» Exercise prompt: Word for word, copy the records that follow.

Source records

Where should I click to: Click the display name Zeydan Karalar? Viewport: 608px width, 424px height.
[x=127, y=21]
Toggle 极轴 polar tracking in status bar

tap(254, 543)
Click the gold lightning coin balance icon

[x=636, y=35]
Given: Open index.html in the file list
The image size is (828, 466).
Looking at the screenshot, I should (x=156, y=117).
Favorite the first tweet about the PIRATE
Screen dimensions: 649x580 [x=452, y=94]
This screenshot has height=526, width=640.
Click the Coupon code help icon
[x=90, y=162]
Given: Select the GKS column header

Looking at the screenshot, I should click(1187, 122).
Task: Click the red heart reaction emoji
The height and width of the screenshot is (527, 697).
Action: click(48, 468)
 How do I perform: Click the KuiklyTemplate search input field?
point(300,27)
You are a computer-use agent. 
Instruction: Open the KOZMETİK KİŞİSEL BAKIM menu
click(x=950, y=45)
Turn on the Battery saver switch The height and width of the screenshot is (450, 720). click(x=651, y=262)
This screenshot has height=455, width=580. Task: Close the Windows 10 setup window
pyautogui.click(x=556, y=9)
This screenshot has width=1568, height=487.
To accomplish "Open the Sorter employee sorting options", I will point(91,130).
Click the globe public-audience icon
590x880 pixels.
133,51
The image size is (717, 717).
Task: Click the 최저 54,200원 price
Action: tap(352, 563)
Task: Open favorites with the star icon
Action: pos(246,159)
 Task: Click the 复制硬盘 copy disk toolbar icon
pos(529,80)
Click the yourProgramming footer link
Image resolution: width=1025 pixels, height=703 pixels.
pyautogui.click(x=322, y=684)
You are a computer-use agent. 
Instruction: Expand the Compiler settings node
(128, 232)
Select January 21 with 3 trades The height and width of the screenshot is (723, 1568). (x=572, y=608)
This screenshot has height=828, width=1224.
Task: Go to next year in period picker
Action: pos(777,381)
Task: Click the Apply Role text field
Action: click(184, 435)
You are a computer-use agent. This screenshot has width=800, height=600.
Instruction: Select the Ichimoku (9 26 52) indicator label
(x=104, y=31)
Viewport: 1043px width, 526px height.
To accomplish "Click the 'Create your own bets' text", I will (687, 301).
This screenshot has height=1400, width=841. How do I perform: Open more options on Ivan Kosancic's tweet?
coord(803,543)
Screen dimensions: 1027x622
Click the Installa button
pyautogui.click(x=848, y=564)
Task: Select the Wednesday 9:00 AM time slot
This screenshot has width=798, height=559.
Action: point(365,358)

» Answer below:
Where should I click to: Click the display name Zeydan Karalar? Viewport: 608px width, 424px height.
[x=127, y=21]
Toggle 极轴 polar tracking in status bar

tap(254, 543)
Click the gold lightning coin balance icon

[x=636, y=35]
Given: Open index.html in the file list
The image size is (828, 466).
Looking at the screenshot, I should (x=156, y=117).
Favorite the first tweet about the PIRATE
Screen dimensions: 649x580 [x=452, y=94]
This screenshot has height=526, width=640.
Click the Coupon code help icon
[x=90, y=162]
Given: Select the GKS column header

Looking at the screenshot, I should click(1187, 122).
Task: Click the red heart reaction emoji
The height and width of the screenshot is (527, 697).
Action: click(48, 468)
 How do I perform: Click the KuiklyTemplate search input field?
point(300,27)
You are a computer-use agent. 
Instruction: Open the KOZMETİK KİŞİSEL BAKIM menu
click(x=950, y=45)
Turn on the Battery saver switch The height and width of the screenshot is (450, 720). click(x=651, y=262)
This screenshot has height=455, width=580. Task: Close the Windows 10 setup window
pyautogui.click(x=556, y=9)
This screenshot has width=1568, height=487.
To accomplish "Open the Sorter employee sorting options", I will point(91,130).
Click the globe public-audience icon
590x880 pixels.
133,51
The image size is (717, 717).
Task: Click the 최저 54,200원 price
Action: tap(352, 563)
Task: Open favorites with the star icon
Action: pos(246,159)
 Task: Click the 复制硬盘 copy disk toolbar icon
pos(529,80)
Click the yourProgramming footer link
Image resolution: width=1025 pixels, height=703 pixels.
pyautogui.click(x=322, y=684)
You are a computer-use agent. 
Instruction: Expand the Compiler settings node
(128, 232)
Select January 21 with 3 trades The height and width of the screenshot is (723, 1568). (x=572, y=608)
This screenshot has height=828, width=1224.
Task: Go to next year in period picker
Action: pos(777,381)
Task: Click the Apply Role text field
Action: click(184, 435)
You are a computer-use agent. This screenshot has width=800, height=600.
Instruction: Select the Ichimoku (9 26 52) indicator label
(x=104, y=31)
Viewport: 1043px width, 526px height.
To accomplish "Click the 'Create your own bets' text", I will (687, 301).
This screenshot has height=1400, width=841. How do I perform: Open more options on Ivan Kosancic's tweet?
coord(803,543)
Screen dimensions: 1027x622
Click the Installa button
pyautogui.click(x=848, y=564)
Task: Select the Wednesday 9:00 AM time slot
This screenshot has width=798, height=559.
Action: point(365,358)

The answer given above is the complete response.